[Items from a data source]
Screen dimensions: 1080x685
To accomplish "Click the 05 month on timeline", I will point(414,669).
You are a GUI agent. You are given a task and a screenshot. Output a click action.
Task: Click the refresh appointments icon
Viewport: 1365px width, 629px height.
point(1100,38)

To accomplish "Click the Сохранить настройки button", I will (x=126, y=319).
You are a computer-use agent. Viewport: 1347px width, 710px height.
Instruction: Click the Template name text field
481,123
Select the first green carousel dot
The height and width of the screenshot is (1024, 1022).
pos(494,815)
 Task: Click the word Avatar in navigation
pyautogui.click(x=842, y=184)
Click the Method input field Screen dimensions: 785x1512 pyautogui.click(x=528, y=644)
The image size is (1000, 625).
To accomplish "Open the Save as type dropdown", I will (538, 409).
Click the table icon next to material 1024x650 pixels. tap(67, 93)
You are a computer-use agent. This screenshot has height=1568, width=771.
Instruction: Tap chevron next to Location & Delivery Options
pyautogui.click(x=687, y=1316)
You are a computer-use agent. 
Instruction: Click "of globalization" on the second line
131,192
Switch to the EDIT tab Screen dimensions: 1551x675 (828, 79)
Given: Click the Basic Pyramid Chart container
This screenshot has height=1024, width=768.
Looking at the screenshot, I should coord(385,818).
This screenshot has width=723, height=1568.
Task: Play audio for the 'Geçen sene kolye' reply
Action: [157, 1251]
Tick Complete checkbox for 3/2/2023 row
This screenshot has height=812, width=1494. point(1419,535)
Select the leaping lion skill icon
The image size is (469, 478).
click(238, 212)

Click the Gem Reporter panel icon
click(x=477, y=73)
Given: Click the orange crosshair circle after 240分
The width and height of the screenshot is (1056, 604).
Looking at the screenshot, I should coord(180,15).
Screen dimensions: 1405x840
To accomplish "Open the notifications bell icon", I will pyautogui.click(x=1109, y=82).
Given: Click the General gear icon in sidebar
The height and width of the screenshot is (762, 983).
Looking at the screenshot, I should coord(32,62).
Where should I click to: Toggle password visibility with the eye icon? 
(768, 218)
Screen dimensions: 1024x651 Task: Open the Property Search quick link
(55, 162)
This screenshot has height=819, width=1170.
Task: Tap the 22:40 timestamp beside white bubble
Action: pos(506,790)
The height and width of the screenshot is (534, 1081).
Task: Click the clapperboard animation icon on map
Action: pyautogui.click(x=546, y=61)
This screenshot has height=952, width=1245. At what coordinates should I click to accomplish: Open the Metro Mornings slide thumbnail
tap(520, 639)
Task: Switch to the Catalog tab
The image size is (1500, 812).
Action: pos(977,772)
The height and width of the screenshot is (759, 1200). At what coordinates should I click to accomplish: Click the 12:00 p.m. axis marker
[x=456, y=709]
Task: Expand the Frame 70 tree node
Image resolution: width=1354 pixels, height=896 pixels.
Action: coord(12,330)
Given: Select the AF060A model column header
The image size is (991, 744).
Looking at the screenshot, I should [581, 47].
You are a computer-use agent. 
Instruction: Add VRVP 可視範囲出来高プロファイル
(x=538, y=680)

_EXERCISE BRIEF_: The records above should be printed exactly, please, from the first line through the line containing "Given: Click the Basic", with both ends kept and nothing past it.

_ANSWER FOR THIS EXERCISE_:
Screen dimensions: 1080x685
To accomplish "Click the 05 month on timeline", I will point(414,669).
You are a GUI agent. You are given a task and a screenshot. Output a click action.
Task: Click the refresh appointments icon
Viewport: 1365px width, 629px height.
point(1100,38)

To accomplish "Click the Сохранить настройки button", I will (x=126, y=319).
You are a computer-use agent. Viewport: 1347px width, 710px height.
Instruction: Click the Template name text field
481,123
Select the first green carousel dot
The height and width of the screenshot is (1024, 1022).
pos(494,815)
 Task: Click the word Avatar in navigation
pyautogui.click(x=842, y=184)
Click the Method input field Screen dimensions: 785x1512 pyautogui.click(x=528, y=644)
The image size is (1000, 625).
To accomplish "Open the Save as type dropdown", I will (538, 409).
Click the table icon next to material 1024x650 pixels. tap(67, 93)
You are a computer-use agent. This screenshot has height=1568, width=771.
Instruction: Tap chevron next to Location & Delivery Options
pyautogui.click(x=687, y=1316)
You are a computer-use agent. 
Instruction: Click "of globalization" on the second line
131,192
Switch to the EDIT tab Screen dimensions: 1551x675 (828, 79)
Given: Click the Basic Pyramid Chart container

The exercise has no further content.